9. Specific conditions for data sharing
Given the relatively conventional nature of the data to be considered for this study, the project team does not anticipate requirements to accommodate any extraordinary conditions from partners for sharing of their institutional data. The project team does however expect that formal data sharing agreements will likely be required by at least some of the partners. While the project team has secured letters of agreement in principle to share data, the specifics of final, formal agreements will be negotiated during the early weeks of the project.
With respect to data sharing, the letters of agreement state:
“We agree to collaborate with the project team and partner institutions to work toward finalizing formal agreements to collect and share de-identified administrative data to be managed in compliance with the IES Public Access to Research Policy Part II: Public Access to Data Resulting from IES-funded Grants.
We understand these data will contribute to the research on how best to refine and disseminate the Incremental Credentialing Framework to improve access to, persistence in, progress through, and successful completion of postsecondary education for all students, including different race and ethnicity groups, underserved populations, learners at risk of failure, and adult learners.
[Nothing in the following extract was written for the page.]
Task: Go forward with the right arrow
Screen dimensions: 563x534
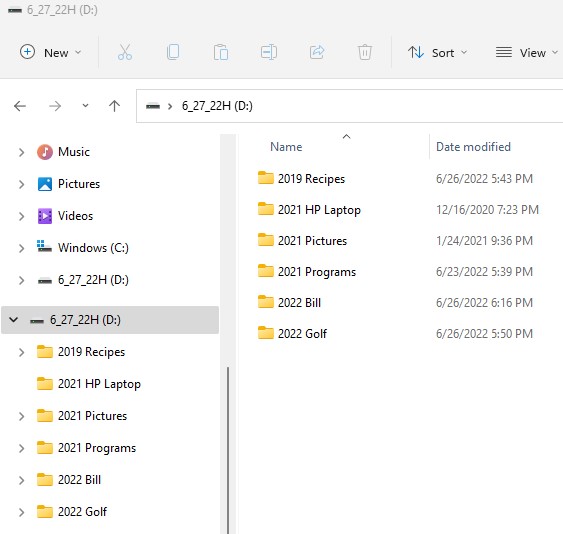Action: click(55, 106)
We further understand that data will be shared to researchers outside of the project on a restricted-use basis, consistent with the IES Public Access to Research Policy Part II.
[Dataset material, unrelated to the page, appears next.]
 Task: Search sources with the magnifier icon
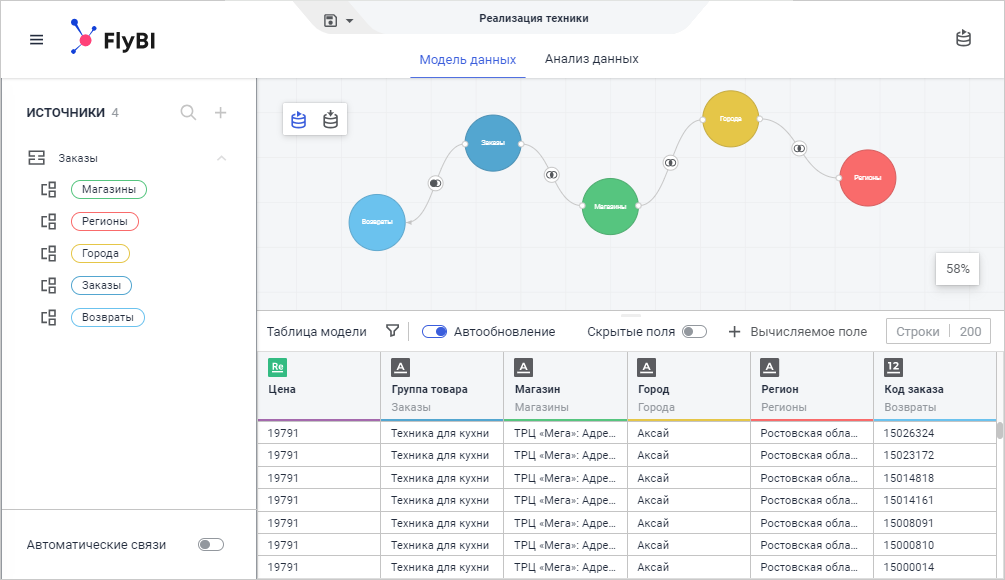tap(188, 113)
We make these commitments understanding that data shared will not contain individually identifiable information, and will include: 1) feedback from administration, faculty, staff, and employers who participated in the System-Level Steering Committee and/or were engaged in the development and implementation of incremental credentials, professional development activities, and cross-state network meetings; 2) learner outcomes data on access, enrollment, persistence, progress, and completion of incremental credential; 3) learner outcomes data on transfer, continuing education, and employment post incremental credential completion, as available; and 4) learner demographic data on incremental credential areas/disciplines, prior academic and persistence performance, age, race/ethnicity, and gender.
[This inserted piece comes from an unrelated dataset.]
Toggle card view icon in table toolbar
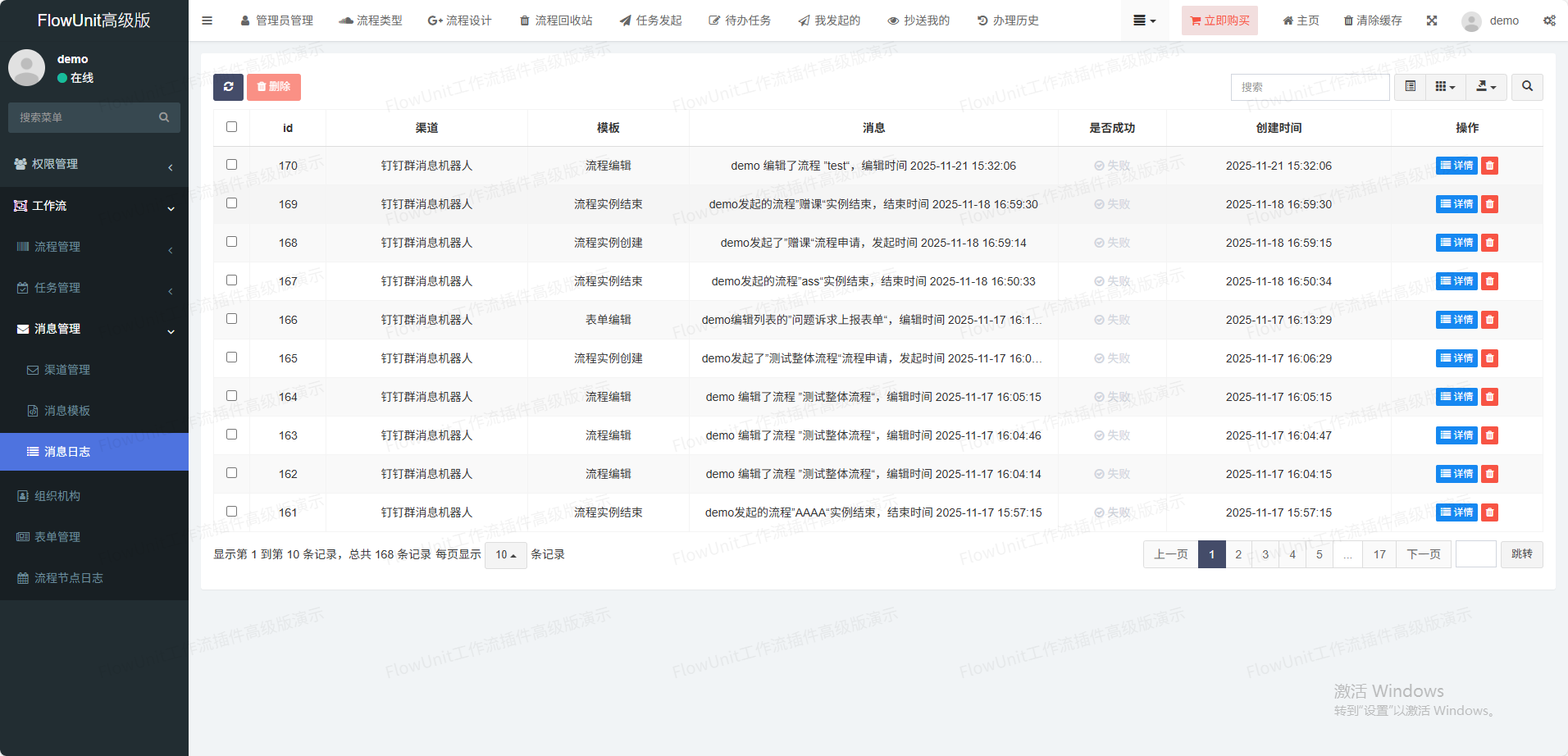Image resolution: width=1568 pixels, height=756 pixels. pos(1411,87)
The aforementioned types of information will be secured from institutional data systems, through distribution of questionnaires, and by qualitative means through interviews and focus groups of stakeholders. We will work with the project research team to establish the processes necessary to implement these data-collection strategies at our institution, as required to support evaluation of the initiative.”
10. Circumstances that prevent all or some of the data from being shared
At the point of developing this preliminary DMP, no institutional partner has indicated any reason to restrict sharing of data to be considered for this evaluation. However, should any specific restrictions on data sharing be established by any partner during the finalizing of data sharing agreement process, those terms will be documented in the data sharing agreement(s) and clarified in an updated DMP. The only exception to full openness anticipated at this time is the potential need to establish and apply a cell size suppression policy, to further protect the confidentiality of students by avoiding the release of information from which individual identities might be inferred through deductive disclosure.